LE VITTIME – Tra le oltre 150 vittime delle due esplosioni avvenute ai Beirut martedì 4 agosto c’è anche una donna di origine italiana. Lo riferiscono fonti della Farnesina. Si tratta di Maria Pia Livandiotti, italo-libanese di 92 anni, nata nella capitale libanese nel 1928, e vedova Lutfallah Abi Sleiman, già medico di fiducia dell’ambasciata d’Italia in Libano. Dieci i connazionali feriti in modo lieve. A quanto si apprende dall’ambasciata, la 92enne è morta in casa, probabilmente a causa di un trauma cranico dovuto alla forza d’urto dell’esplosione. A trovare il corpo senza vita della donna è stato il figlio una volta rincasato.

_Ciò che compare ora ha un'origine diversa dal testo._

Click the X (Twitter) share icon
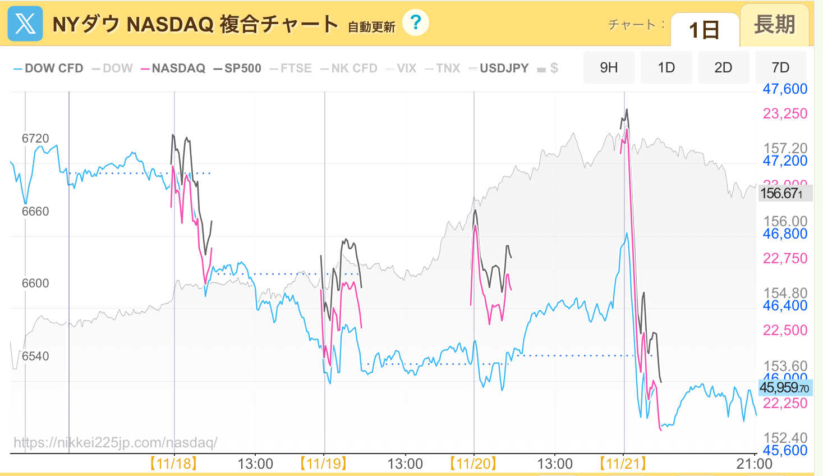[25, 24]
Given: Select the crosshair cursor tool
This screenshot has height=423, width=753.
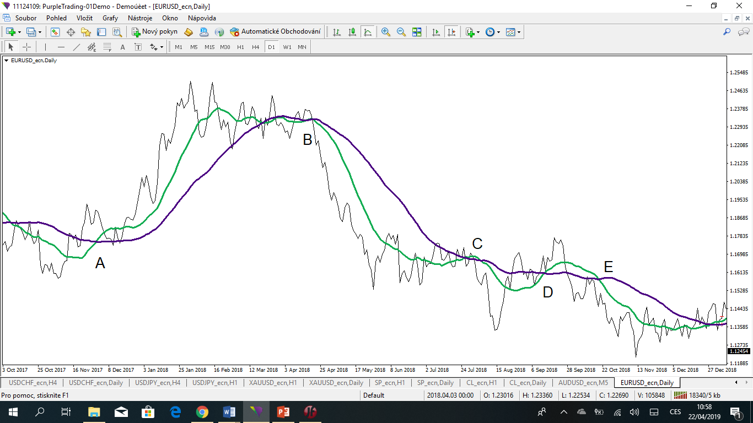Looking at the screenshot, I should click(26, 47).
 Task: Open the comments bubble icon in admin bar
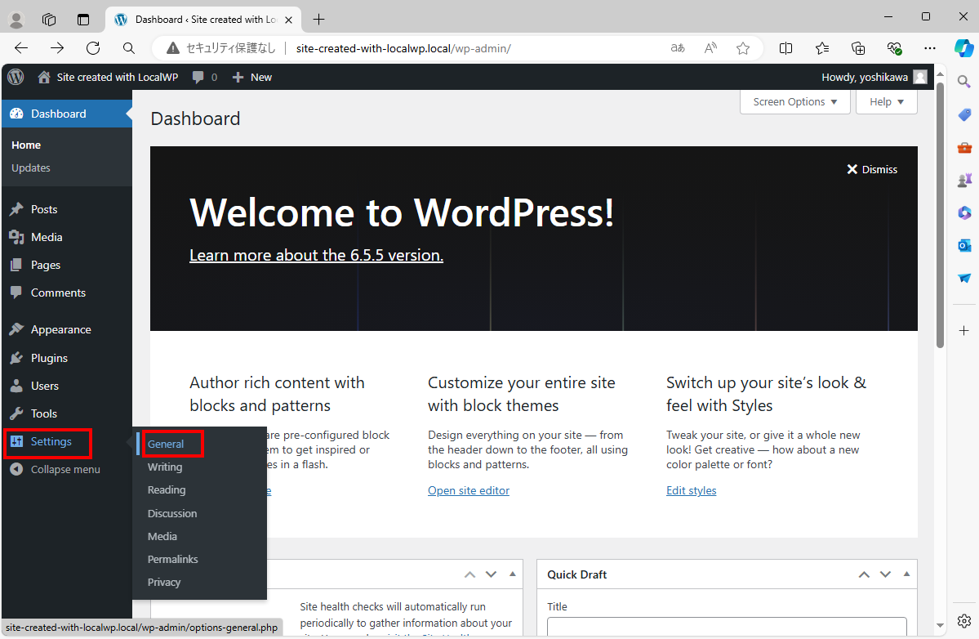[198, 77]
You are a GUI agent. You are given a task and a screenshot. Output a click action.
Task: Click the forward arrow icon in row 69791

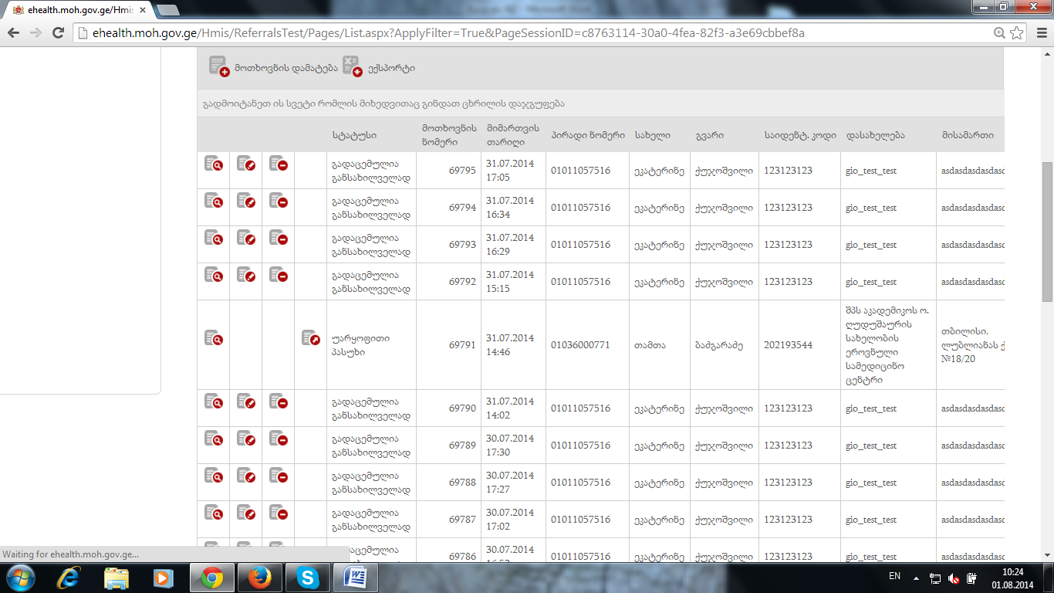point(310,337)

Tra i morti c’è anche un australiano, tra i feriti ci sono cittadini del Bangladesh, un indonesiano e un militare italiano. Il governo ha dichiarato lo stato d’emergenza per due settimane, dando così ai militari pieni poteri. Il Paese rispetta tre giorni di lutto e il presidente Michel Aoun ha promesso che i responsabili subiranno “pesanti punizioni”. L’origine delle esplosioni, nel frattempo, resta incerta. Una delle ipotesi è la negligenza, mentre è emersa online una lettera ufficiale (per ora non confermata) secondo cui il capo del dipartimento doganale negli anni avvertì più volte sui rischi legati a una grande quantità di nitrato d’ammonio in un hangar del porto.